▶ Énoncé 1
Répondez à ces questions sur l'extrait consacré à Mme de Sablé :
(a) Qu'est-ce qui reste comme seul monument des quinze ou vingt dernières années de sa vie ?
(b) De quelle ville Henri Arnauld était-il évêque ?
(c) Quelles livraisons la note (1) invite-t-elle à consulter ?
-------- Extrait choisi --------
Cependant les années s'écoulaient, et Mme de Sablé s'avançait vers le terme inévitable, parmi les occupations que nous venons de retracer (1), les soins de sa santé, ceux de son salut, la multitude de petites affaires qu'elle prenait sur elle pour obliger tout le monde, surtout la correspondance étendue qu'elle entretenait avec sa famille et ses nombreux amis.

Cette correspondance est le seul monument qui reste des quinze ou vingt dernières années de sa vie. On ne saurait dire tout ce qu'elle embrasse, à combien de choses et de personnes elle touche. On y voit d'abord tout Port-Royal, Antoine Arnauld, Pascal, Domat, d'Andilly, l'abbé de Saint-Cyran, assez médiocre neveu d'un grand homme égaré par l'esprit de système, l'intrépide et obstiné Pavillon, évêque d'Alet; Henri Arnauld, le frère de l'illustre docteur, évêque d'Angers; Gilbert de Choiseul du Plessis-Praslin, le frère du maréchal de Praslin, d'abord évêque de Comminges, puis de Tournay, prélat savant et modéré; Sainte-Marthe, et bien d'autres encore de la grande famille janséniste; à côté d'eux, des ecclésiastiques d'un tout autre caractère, l'abbé de La Victoire, plus occupé de littérature que de théologie et connaissant mieux Cicéron (2) que saint Au

(1) Voyez les livraisons du 1er janvier et du 1er février 1854.
--------
▶ Énoncé 2
Reprenez à l'identique tout ce qui va du début des enregistrements jusqu'à la ligne contenant "click(x=73, y=253)", cette ligne comprise.
-------- Données fournies --------
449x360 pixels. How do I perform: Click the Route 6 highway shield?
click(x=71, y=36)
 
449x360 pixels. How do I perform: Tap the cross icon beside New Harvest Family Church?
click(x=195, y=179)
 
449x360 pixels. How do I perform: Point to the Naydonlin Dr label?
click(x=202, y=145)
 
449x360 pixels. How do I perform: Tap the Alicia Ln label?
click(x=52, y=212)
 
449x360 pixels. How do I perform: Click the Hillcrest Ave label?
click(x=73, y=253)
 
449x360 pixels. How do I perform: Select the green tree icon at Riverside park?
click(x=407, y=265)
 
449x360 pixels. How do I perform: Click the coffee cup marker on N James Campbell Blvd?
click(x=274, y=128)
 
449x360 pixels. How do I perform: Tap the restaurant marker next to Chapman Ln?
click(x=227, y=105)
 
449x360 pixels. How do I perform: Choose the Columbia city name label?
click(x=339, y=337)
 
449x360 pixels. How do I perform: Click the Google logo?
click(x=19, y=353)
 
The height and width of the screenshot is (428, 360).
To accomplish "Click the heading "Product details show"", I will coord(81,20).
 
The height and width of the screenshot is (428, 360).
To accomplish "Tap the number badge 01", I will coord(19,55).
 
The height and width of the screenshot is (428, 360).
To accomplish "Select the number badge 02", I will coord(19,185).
--------
▶ Corrigé complet 1
(a) Sa correspondance.
(b) D'Angers.
(c) Les livraisons du 1er janvier et du 1er février 1854.

▶ Corrigé complet 2
449x360 pixels. How do I perform: Click the Route 6 highway shield?
click(x=71, y=36)
 
449x360 pixels. How do I perform: Tap the cross icon beside New Harvest Family Church?
click(x=195, y=179)
 
449x360 pixels. How do I perform: Point to the Naydonlin Dr label?
click(x=202, y=145)
 
449x360 pixels. How do I perform: Tap the Alicia Ln label?
click(x=52, y=212)
 
449x360 pixels. How do I perform: Click the Hillcrest Ave label?
click(x=73, y=253)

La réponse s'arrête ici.